Each line below must be printed again exactly.

* **INPUT DATA**
-*-*-
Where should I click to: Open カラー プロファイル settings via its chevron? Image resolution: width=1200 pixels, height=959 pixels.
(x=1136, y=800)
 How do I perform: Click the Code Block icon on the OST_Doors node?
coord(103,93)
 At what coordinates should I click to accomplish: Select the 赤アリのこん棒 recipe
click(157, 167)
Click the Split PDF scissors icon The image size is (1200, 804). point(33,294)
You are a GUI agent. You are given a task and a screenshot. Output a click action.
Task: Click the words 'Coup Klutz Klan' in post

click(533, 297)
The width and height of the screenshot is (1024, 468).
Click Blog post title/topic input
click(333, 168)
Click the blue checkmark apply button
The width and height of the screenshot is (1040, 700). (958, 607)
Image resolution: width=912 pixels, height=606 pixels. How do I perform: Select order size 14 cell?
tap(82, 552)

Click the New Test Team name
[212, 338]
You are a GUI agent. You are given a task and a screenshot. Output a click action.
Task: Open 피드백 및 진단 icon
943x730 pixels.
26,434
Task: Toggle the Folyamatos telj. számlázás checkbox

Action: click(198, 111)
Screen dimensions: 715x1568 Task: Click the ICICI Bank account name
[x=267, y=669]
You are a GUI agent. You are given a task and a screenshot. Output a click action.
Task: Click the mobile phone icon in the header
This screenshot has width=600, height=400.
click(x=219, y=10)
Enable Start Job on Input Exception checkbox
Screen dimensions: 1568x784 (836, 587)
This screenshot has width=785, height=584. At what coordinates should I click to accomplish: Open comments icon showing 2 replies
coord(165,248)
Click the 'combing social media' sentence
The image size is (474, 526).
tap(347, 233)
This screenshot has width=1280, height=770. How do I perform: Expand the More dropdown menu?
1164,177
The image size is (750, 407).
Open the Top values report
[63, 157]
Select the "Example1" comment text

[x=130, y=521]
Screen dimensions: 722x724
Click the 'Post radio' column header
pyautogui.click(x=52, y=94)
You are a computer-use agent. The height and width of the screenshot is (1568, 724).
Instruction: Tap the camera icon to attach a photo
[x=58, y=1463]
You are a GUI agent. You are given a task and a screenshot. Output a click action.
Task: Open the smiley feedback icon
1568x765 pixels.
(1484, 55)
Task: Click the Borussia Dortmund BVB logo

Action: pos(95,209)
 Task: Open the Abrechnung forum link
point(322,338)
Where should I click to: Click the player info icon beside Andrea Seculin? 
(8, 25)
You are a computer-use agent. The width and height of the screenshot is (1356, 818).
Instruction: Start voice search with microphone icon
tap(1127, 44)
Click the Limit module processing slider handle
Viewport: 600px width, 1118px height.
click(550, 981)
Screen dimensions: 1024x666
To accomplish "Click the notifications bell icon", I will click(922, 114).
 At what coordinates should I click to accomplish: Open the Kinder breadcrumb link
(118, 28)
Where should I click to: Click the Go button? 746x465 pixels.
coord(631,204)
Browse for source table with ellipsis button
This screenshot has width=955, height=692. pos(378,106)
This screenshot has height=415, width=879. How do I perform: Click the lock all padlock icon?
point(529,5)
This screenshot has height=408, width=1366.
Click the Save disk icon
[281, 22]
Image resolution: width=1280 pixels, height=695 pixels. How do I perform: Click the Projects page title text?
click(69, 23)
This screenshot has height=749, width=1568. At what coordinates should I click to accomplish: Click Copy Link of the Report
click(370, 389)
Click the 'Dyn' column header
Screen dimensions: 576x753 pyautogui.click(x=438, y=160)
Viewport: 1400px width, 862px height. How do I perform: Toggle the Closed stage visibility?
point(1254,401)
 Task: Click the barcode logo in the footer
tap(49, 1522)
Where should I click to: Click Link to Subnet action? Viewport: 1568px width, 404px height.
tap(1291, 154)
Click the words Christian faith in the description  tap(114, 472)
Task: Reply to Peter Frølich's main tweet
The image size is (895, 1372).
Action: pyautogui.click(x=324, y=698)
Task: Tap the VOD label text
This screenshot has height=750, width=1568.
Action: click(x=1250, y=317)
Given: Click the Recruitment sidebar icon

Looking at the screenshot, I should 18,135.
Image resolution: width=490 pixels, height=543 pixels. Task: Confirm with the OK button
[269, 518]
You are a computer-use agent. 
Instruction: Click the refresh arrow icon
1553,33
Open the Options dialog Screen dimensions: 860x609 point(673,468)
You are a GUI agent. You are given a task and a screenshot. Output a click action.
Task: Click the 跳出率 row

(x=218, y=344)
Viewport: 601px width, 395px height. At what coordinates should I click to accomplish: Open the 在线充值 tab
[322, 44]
-*-*-
* **SOLUTION TO THE EXERCISE**
Where should I click to: Open カラー プロファイル settings via its chevron? Image resolution: width=1200 pixels, height=959 pixels.
(x=1136, y=800)
 How do I perform: Click the Code Block icon on the OST_Doors node?
coord(103,93)
 At what coordinates should I click to accomplish: Select the 赤アリのこん棒 recipe
click(157, 167)
Click the Split PDF scissors icon The image size is (1200, 804). point(33,294)
You are a GUI agent. You are given a task and a screenshot. Output a click action.
Task: Click the words 'Coup Klutz Klan' in post

click(533, 297)
The width and height of the screenshot is (1024, 468).
Click Blog post title/topic input
click(333, 168)
Click the blue checkmark apply button
The width and height of the screenshot is (1040, 700). (958, 607)
Image resolution: width=912 pixels, height=606 pixels. How do I perform: Select order size 14 cell?
tap(82, 552)

Click the New Test Team name
[212, 338]
You are a GUI agent. You are given a task and a screenshot. Output a click action.
Task: Open 피드백 및 진단 icon
943x730 pixels.
26,434
Task: Toggle the Folyamatos telj. számlázás checkbox

Action: click(198, 111)
Screen dimensions: 715x1568 Task: Click the ICICI Bank account name
[x=267, y=669]
You are a GUI agent. You are given a task and a screenshot. Output a click action.
Task: Click the mobile phone icon in the header
This screenshot has width=600, height=400.
click(x=219, y=10)
Enable Start Job on Input Exception checkbox
Screen dimensions: 1568x784 (836, 587)
This screenshot has width=785, height=584. At what coordinates should I click to accomplish: Open comments icon showing 2 replies
coord(165,248)
Click the 'combing social media' sentence
The image size is (474, 526).
tap(347, 233)
This screenshot has width=1280, height=770. How do I perform: Expand the More dropdown menu?
1164,177
The image size is (750, 407).
Open the Top values report
[63, 157]
Select the "Example1" comment text

[x=130, y=521]
Screen dimensions: 722x724
Click the 'Post radio' column header
pyautogui.click(x=52, y=94)
You are a computer-use agent. The height and width of the screenshot is (1568, 724).
Instruction: Tap the camera icon to attach a photo
[x=58, y=1463]
You are a GUI agent. You are given a task and a screenshot. Output a click action.
Task: Open the smiley feedback icon
1568x765 pixels.
(1484, 55)
Task: Click the Borussia Dortmund BVB logo

Action: pos(95,209)
 Task: Open the Abrechnung forum link
point(322,338)
Where should I click to: Click the player info icon beside Andrea Seculin? 
(8, 25)
You are a computer-use agent. The width and height of the screenshot is (1356, 818).
Instruction: Start voice search with microphone icon
tap(1127, 44)
Click the Limit module processing slider handle
Viewport: 600px width, 1118px height.
click(550, 981)
Screen dimensions: 1024x666
To accomplish "Click the notifications bell icon", I will click(922, 114).
 At what coordinates should I click to accomplish: Open the Kinder breadcrumb link
(118, 28)
Where should I click to: Click the Go button? 746x465 pixels.
coord(631,204)
Browse for source table with ellipsis button
This screenshot has width=955, height=692. pos(378,106)
This screenshot has height=415, width=879. How do I perform: Click the lock all padlock icon?
point(529,5)
This screenshot has height=408, width=1366.
Click the Save disk icon
[281, 22]
Image resolution: width=1280 pixels, height=695 pixels. How do I perform: Click the Projects page title text?
click(69, 23)
This screenshot has height=749, width=1568. At what coordinates should I click to accomplish: Click Copy Link of the Report
click(370, 389)
Click the 'Dyn' column header
Screen dimensions: 576x753 pyautogui.click(x=438, y=160)
Viewport: 1400px width, 862px height. How do I perform: Toggle the Closed stage visibility?
point(1254,401)
 Task: Click the barcode logo in the footer
tap(49, 1522)
Where should I click to: Click Link to Subnet action? Viewport: 1568px width, 404px height.
tap(1291, 154)
Click the words Christian faith in the description  tap(114, 472)
Task: Reply to Peter Frølich's main tweet
The image size is (895, 1372).
Action: pyautogui.click(x=324, y=698)
Task: Tap the VOD label text
This screenshot has height=750, width=1568.
Action: click(x=1250, y=317)
Given: Click the Recruitment sidebar icon

Looking at the screenshot, I should 18,135.
Image resolution: width=490 pixels, height=543 pixels. Task: Confirm with the OK button
[269, 518]
You are a computer-use agent. 
Instruction: Click the refresh arrow icon
1553,33
Open the Options dialog Screen dimensions: 860x609 point(673,468)
You are a GUI agent. You are given a task and a screenshot. Output a click action.
Task: Click the 跳出率 row

(x=218, y=344)
Viewport: 601px width, 395px height. At what coordinates should I click to accomplish: Open the 在线充值 tab
[322, 44]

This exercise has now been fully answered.